**WHAT TO WORK ON**
All of the data below is to be written out again exactly.

**DATASET RECORDS**
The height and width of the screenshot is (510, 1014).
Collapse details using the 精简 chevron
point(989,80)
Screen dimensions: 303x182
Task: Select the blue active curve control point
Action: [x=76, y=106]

**REPLY TO THE EXERCISE**
The height and width of the screenshot is (510, 1014).
Collapse details using the 精简 chevron
point(989,80)
Screen dimensions: 303x182
Task: Select the blue active curve control point
Action: [x=76, y=106]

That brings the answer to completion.